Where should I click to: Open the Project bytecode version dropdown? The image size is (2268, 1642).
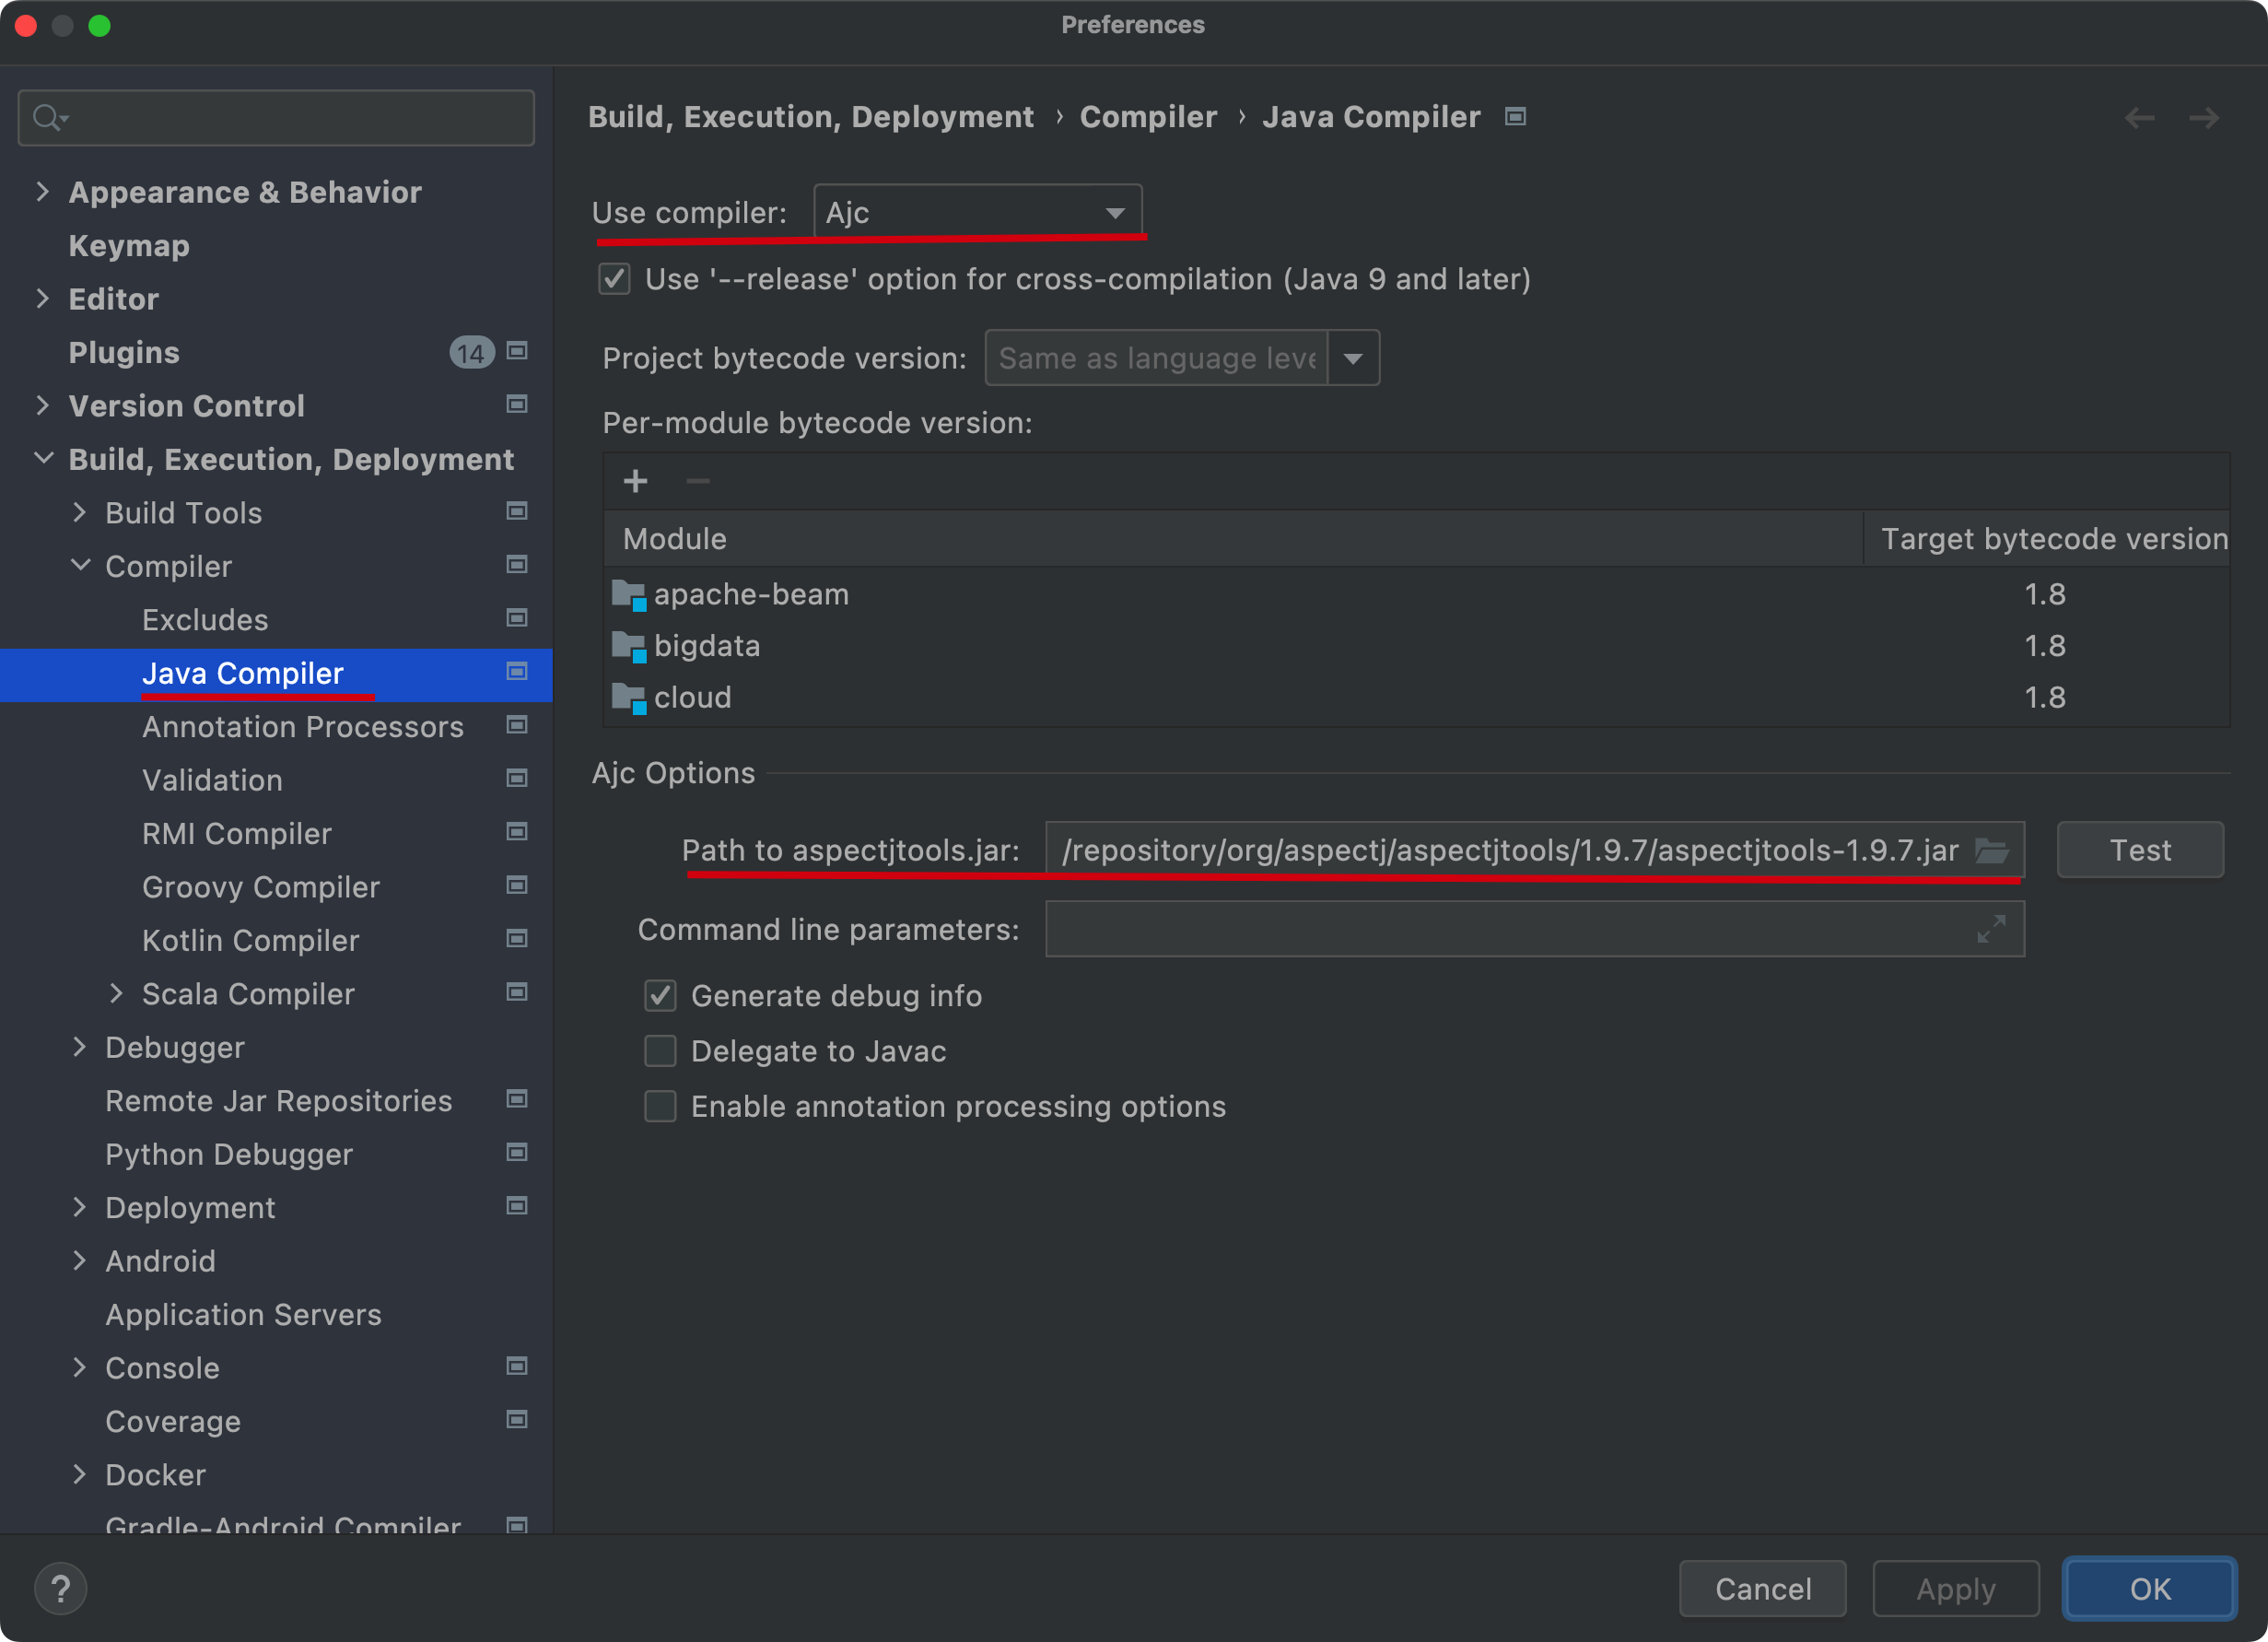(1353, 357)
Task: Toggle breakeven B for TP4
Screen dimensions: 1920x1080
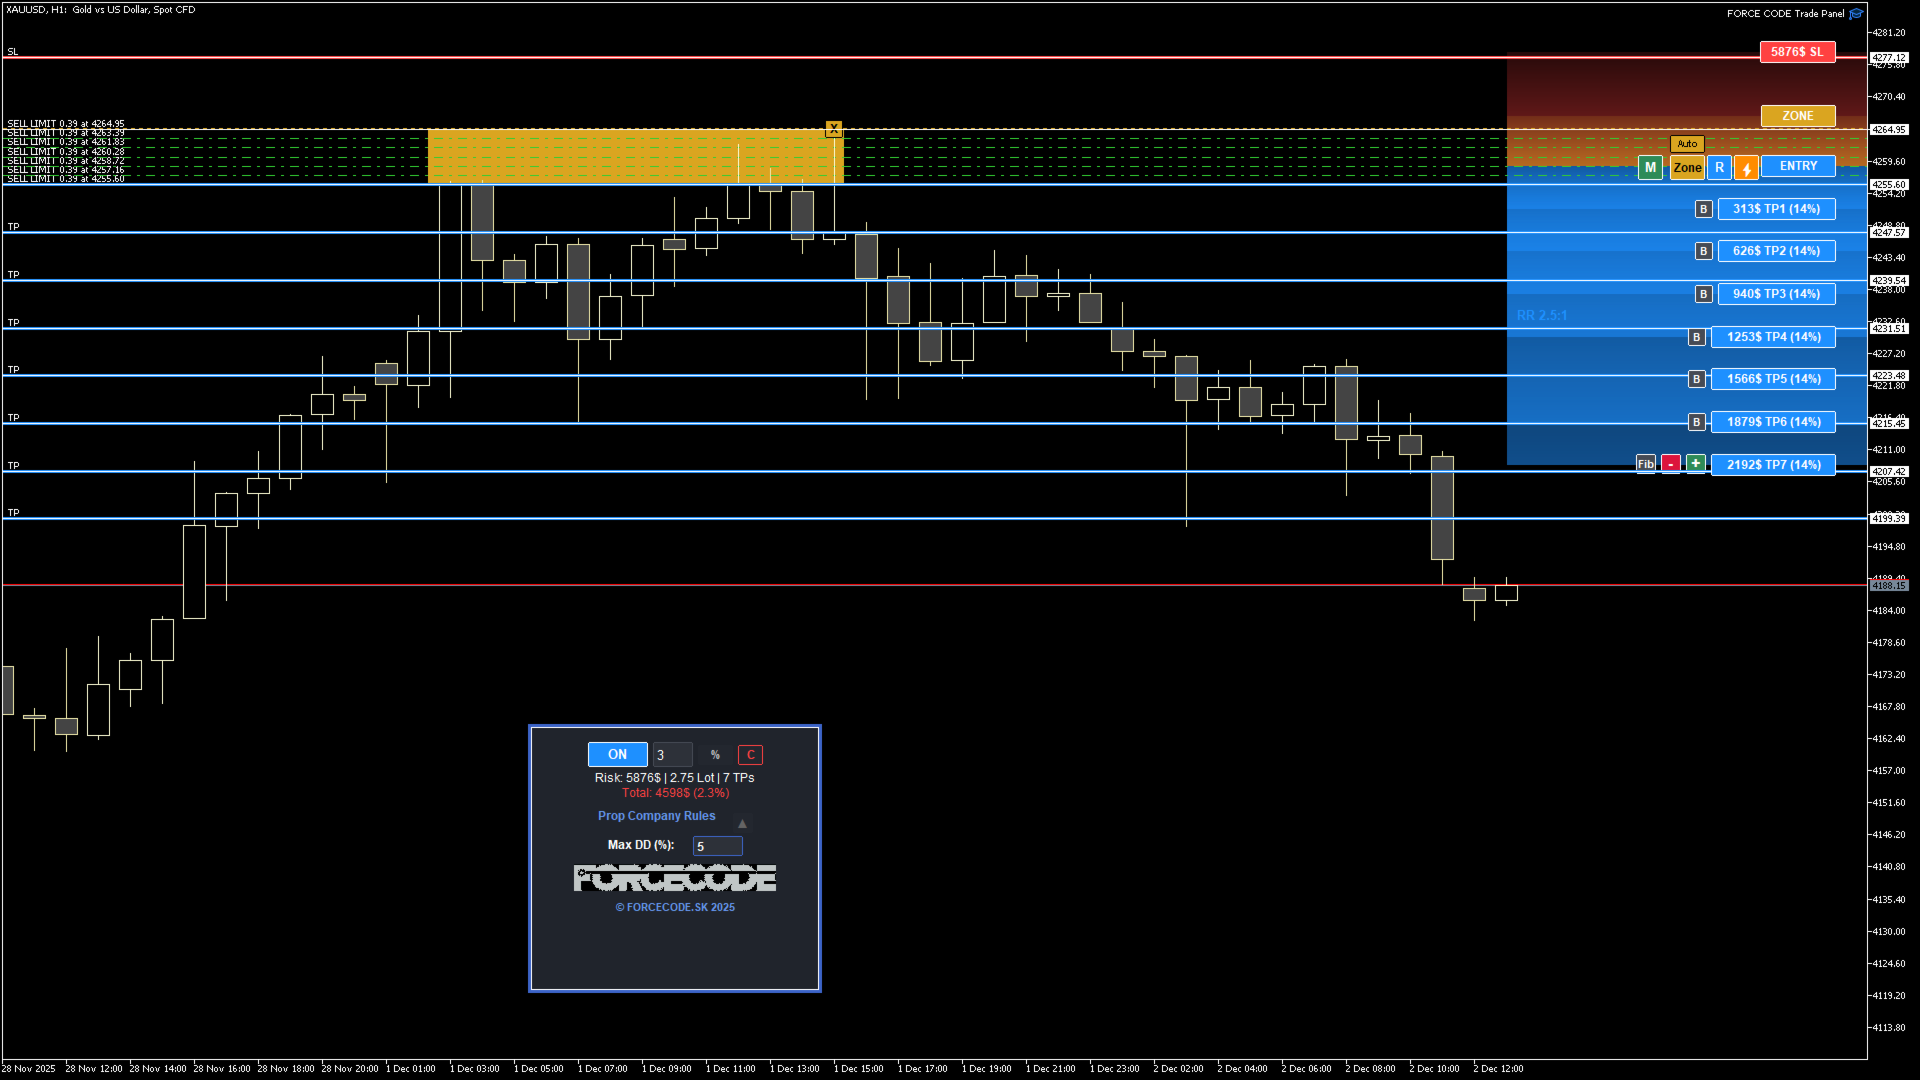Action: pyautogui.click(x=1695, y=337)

────────────────

> _Problem statement_: Please return the full listing word for word, but without any pictures.

> _Answer box_:
Where should I click to: Open the Project bytecode version dropdown? The image size is (2268, 1642).
(1353, 357)
Task: Toggle breakeven B for TP4
Screen dimensions: 1920x1080
Action: pyautogui.click(x=1695, y=337)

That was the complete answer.